Before you turn that music down, listen up to this news. Have you ever wondered why so many of us can’t get enough of our music? Why has music been around since prehistoric times? If you have ever asked these questions, the following may help shed some light on this topic.
Music has been found to influence our moods and perspectives. Countless studies have found that the emotions conveyed by instrumental music, singers, and even musicians can be transferred to the listener and become a part of their own emotions. You and many other people have already experienced this transference of emotion before this effect of music had been established. For example, when going for a run or when about to start a work out people tend to choose music with upbeat tempos and energetic tones. In the same manner, when attempting to fall asleep, people choose to listen to soft, relaxing music. Music is used clinically to treat people in pain, or treat people with psychological problems (called music therapy). Recently, music has been found to significantly reduce anxiety in cancer patients.

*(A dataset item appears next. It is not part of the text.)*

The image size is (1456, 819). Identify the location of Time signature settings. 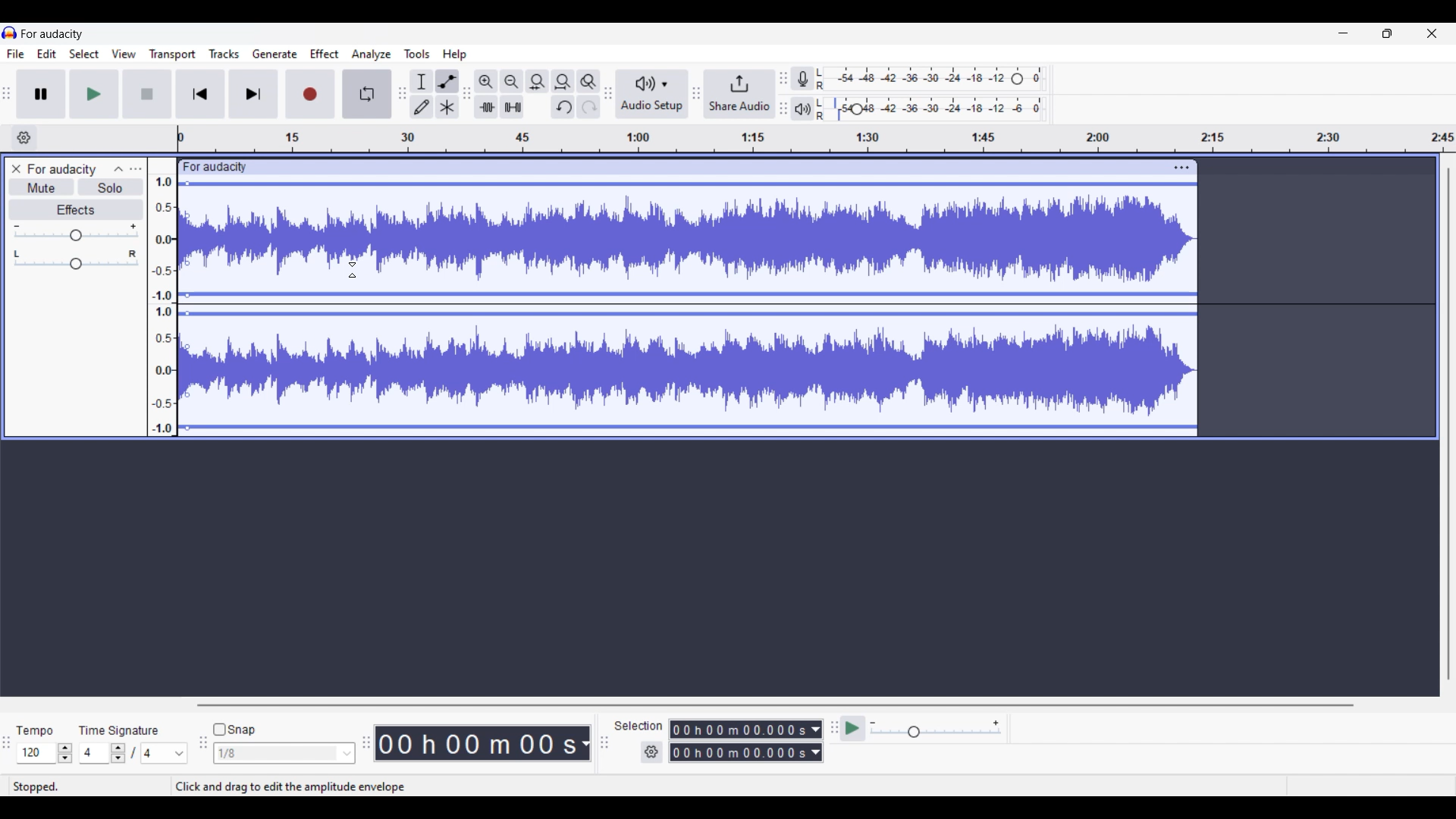
(134, 753).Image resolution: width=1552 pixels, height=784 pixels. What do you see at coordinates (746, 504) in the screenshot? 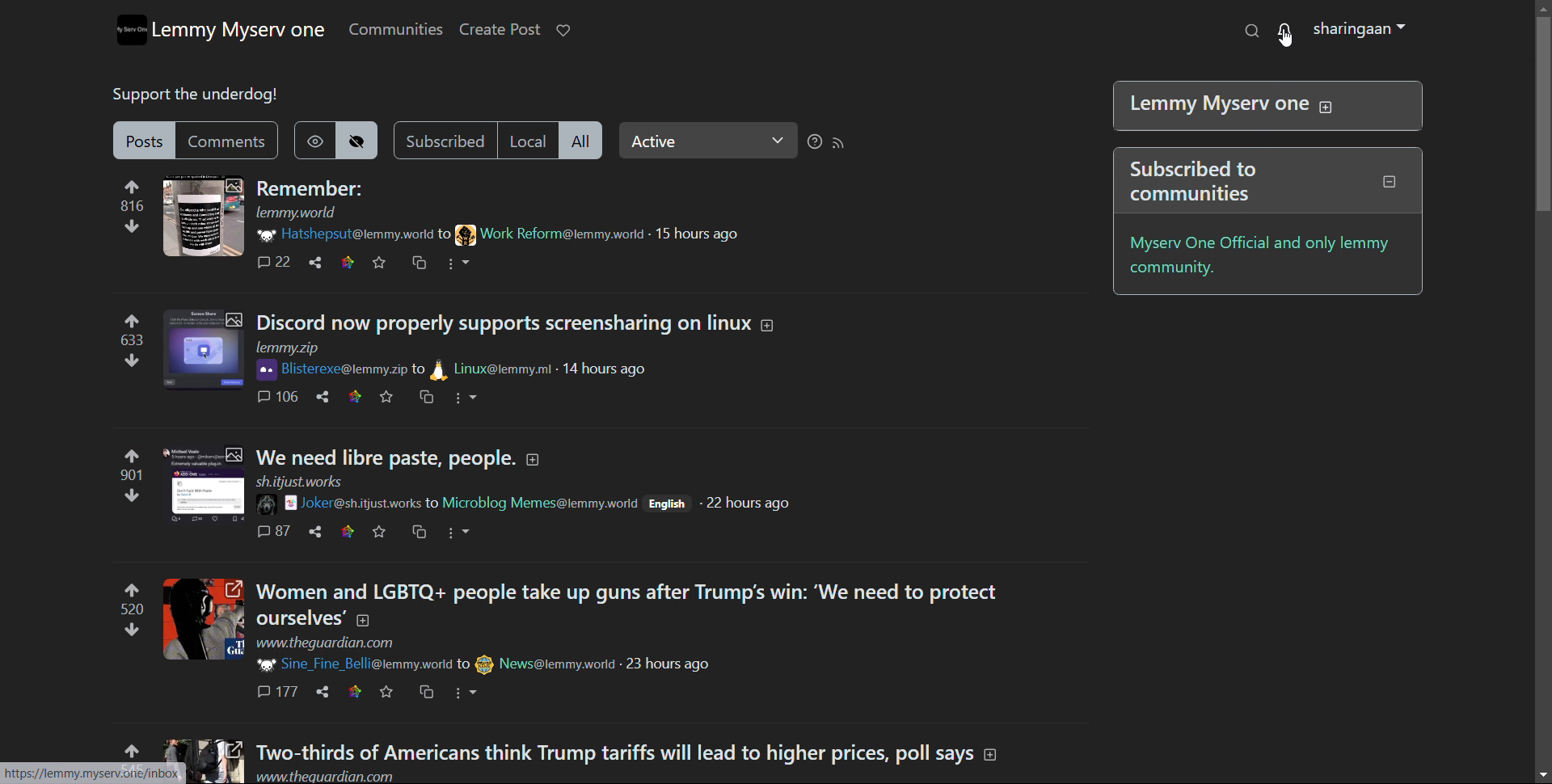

If you have ever been annoyed with your teen’s choice of music, this interesting piece of information may pacify you. Music has been found to affect the brain and to produce a natural “high” similar to that of sex and illicit drugs. The high created by music can be credited towards the dopamine released in the brain. Researchers found this high to be most intense and pleasurable when the individual is listening to his or her preferred type of music, whether it be rock, pop, punk, country, or hip hop. Teens can be moody even with their music, so why not let them be happy, especially when the source of their happiness is from something as healthy as music?
Studies have found that children and teens who are regularly involved in music performance and music appreciation classes tend to do better academically, especially in math. Researchers have studied data provided by the US Department of Education in which they discovered that students who consistently practiced and studied music since middle and high school are more adept in twelfth grade mathematics when compared to their non-musical peers. These students were also found to score higher in SATs significantly. Music lessons have also been found to increase the self-esteem of both children and teens, as they tend to gain confidence when mastering new skills.
Music can also influence the manner in which your brain functions, and its shape. Learning to play music can enhance intelligence, improve concentration and also increase the size of grey matter in the right auditory cortex. Listening to music has been found to lower blood pressure and improve your heart rate as well.